━━━━━ Records provided ━━━━━

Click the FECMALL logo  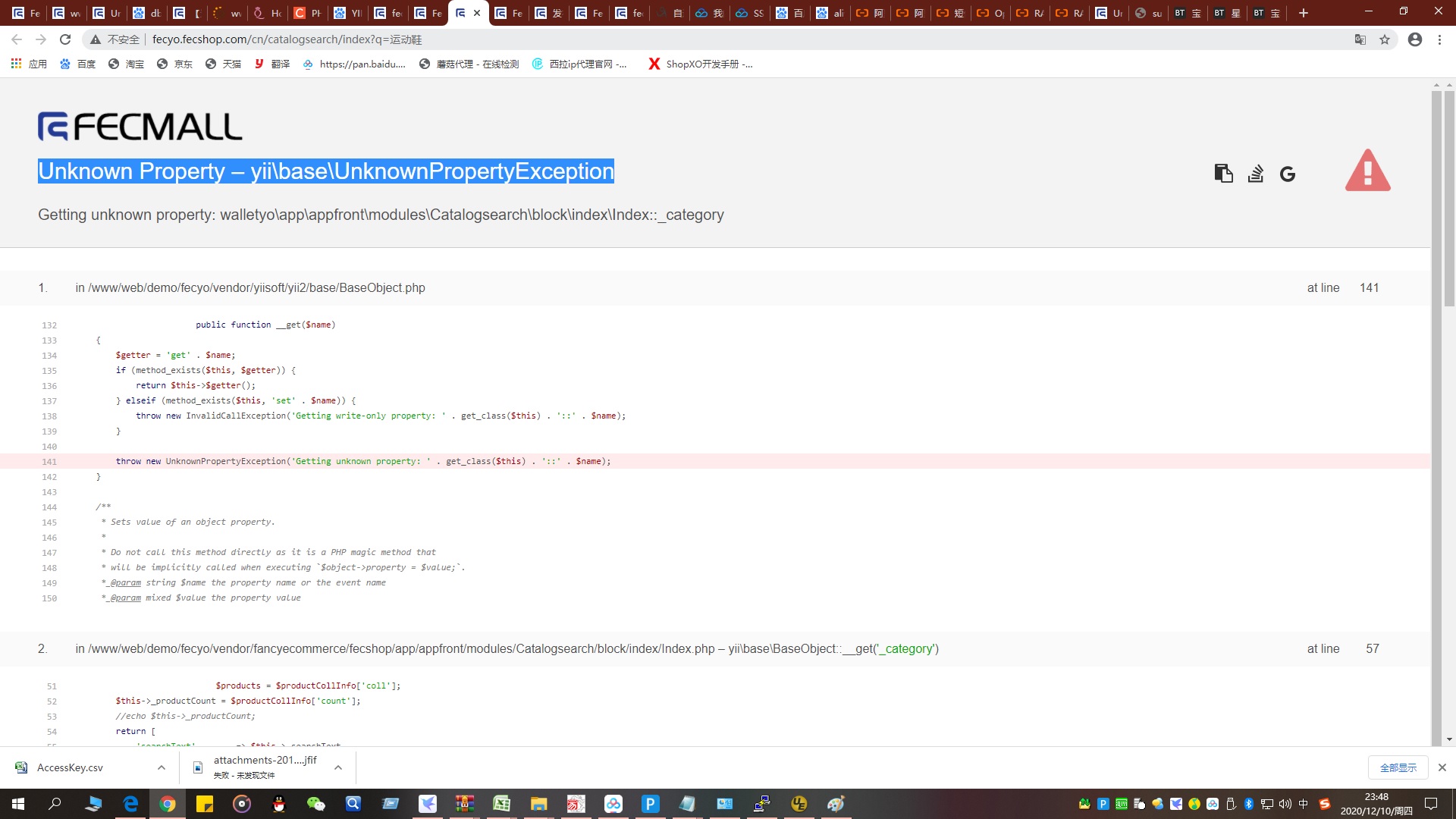click(140, 127)
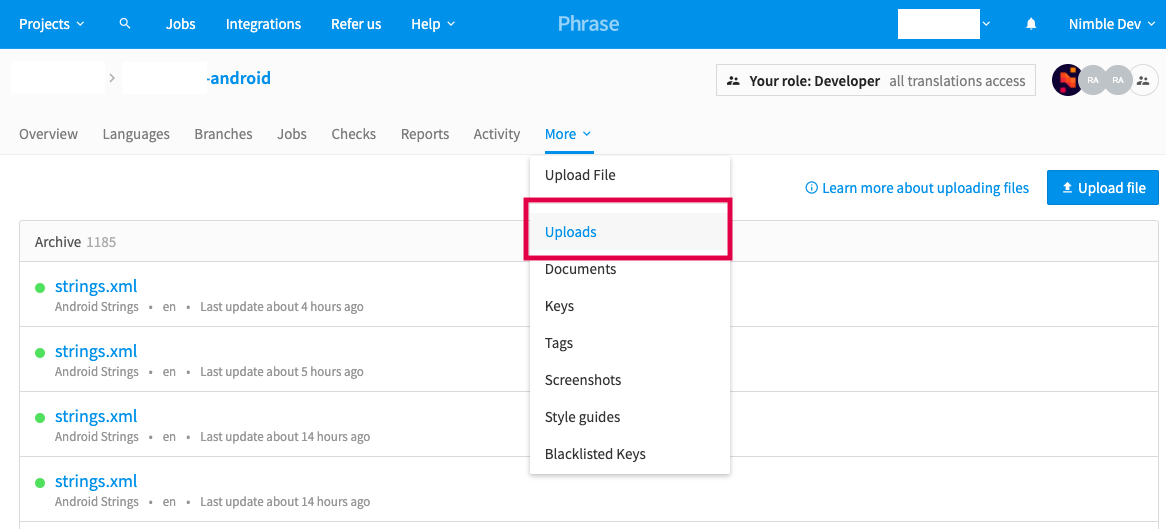
Task: Open Blacklisted Keys menu entry
Action: pyautogui.click(x=595, y=454)
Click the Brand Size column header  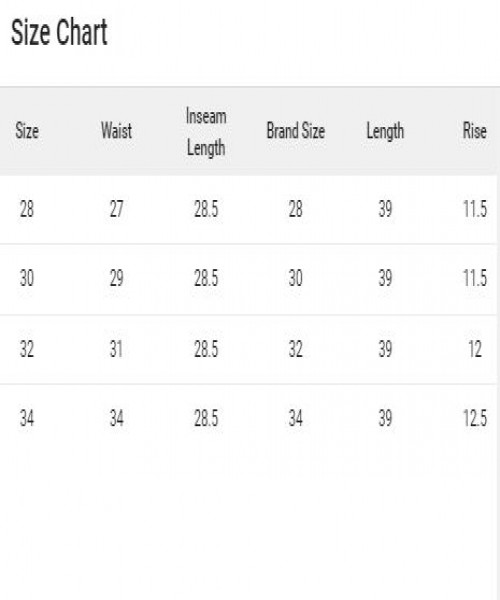click(x=296, y=131)
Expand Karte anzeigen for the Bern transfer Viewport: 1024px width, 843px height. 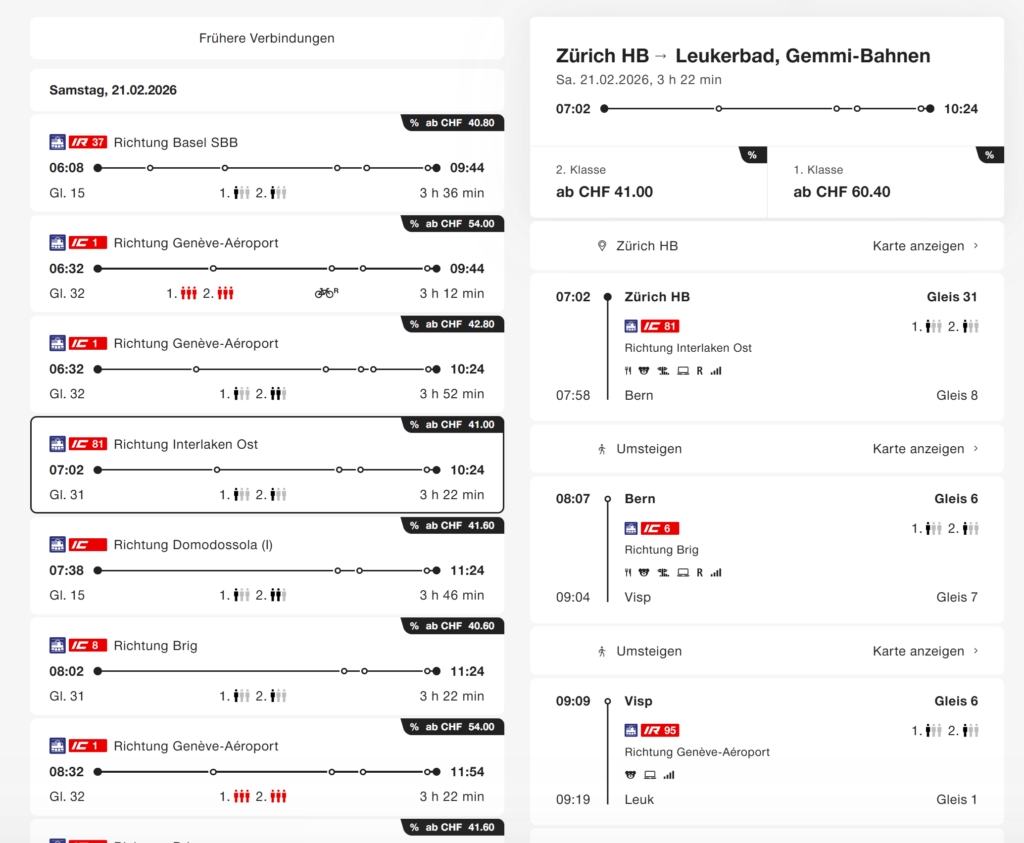click(x=925, y=449)
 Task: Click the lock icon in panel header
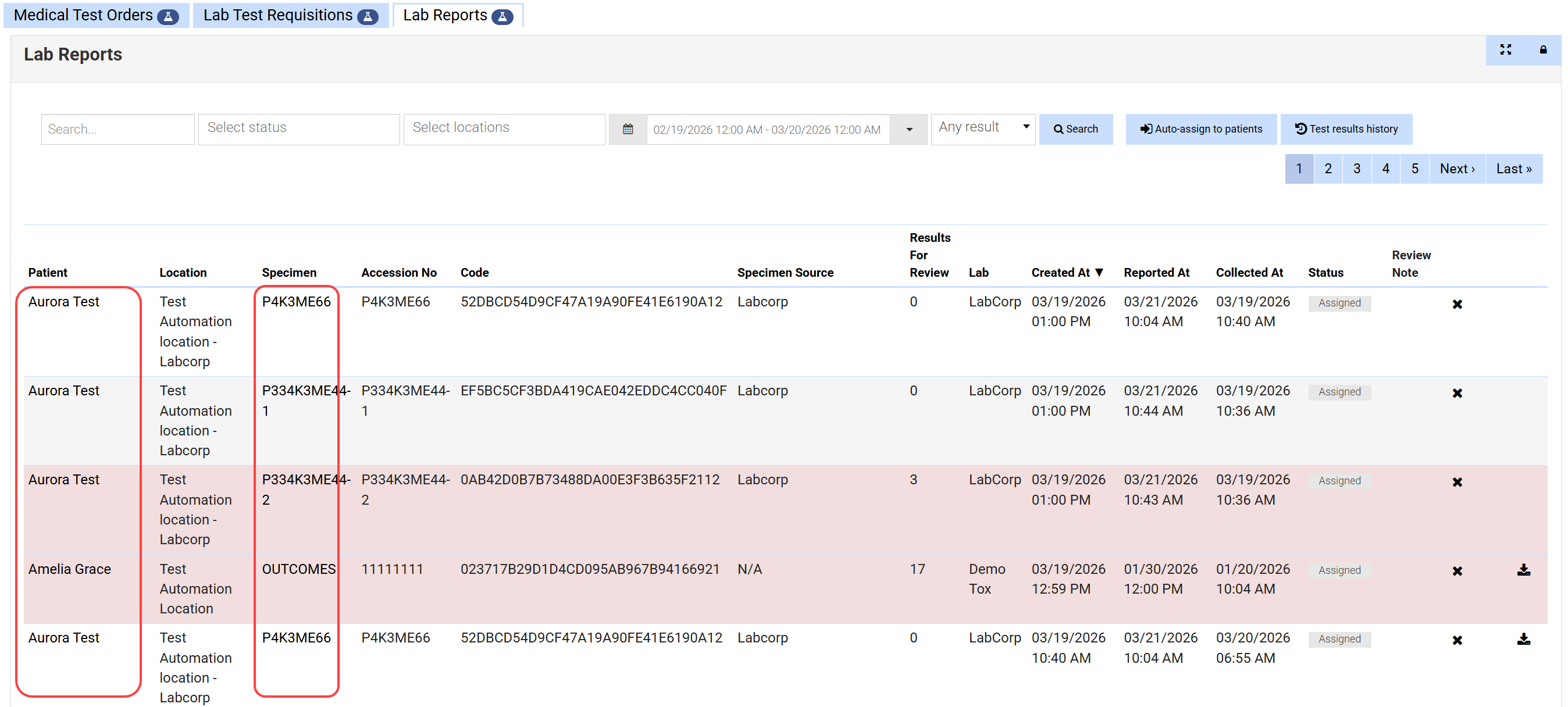pyautogui.click(x=1542, y=50)
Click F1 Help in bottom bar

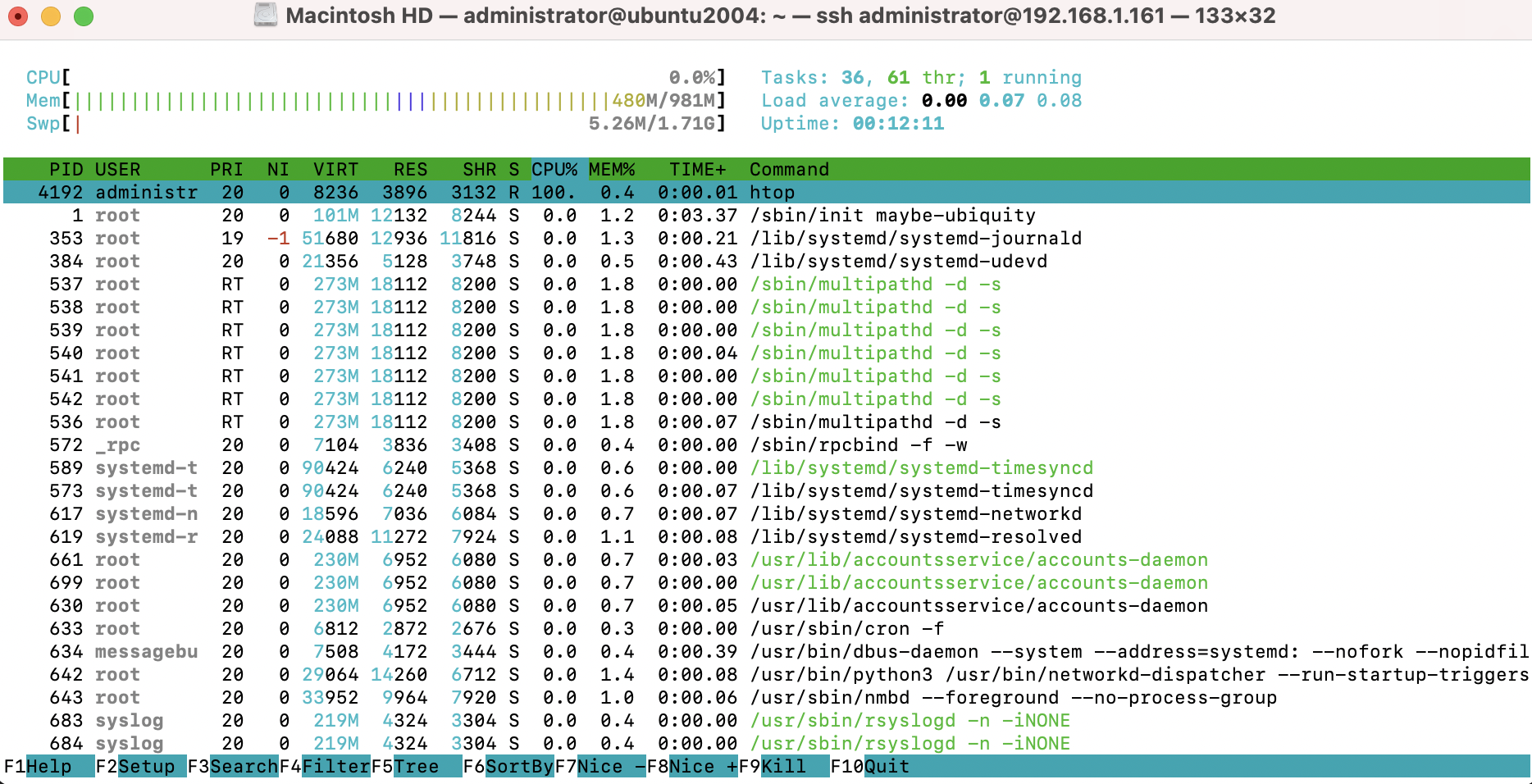pos(49,766)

━━━━━

Short task
Reproduce the stretch from the line containing "Task: Click the lock icon in panel header" through the end of the records, swapping "panel header" for "panel title bar" and leaving everything else unchanged. Omit the pictures from your answer.

Response
 Task: Click the lock icon in panel title bar
pyautogui.click(x=1542, y=50)
Click F1 Help in bottom bar

pos(49,766)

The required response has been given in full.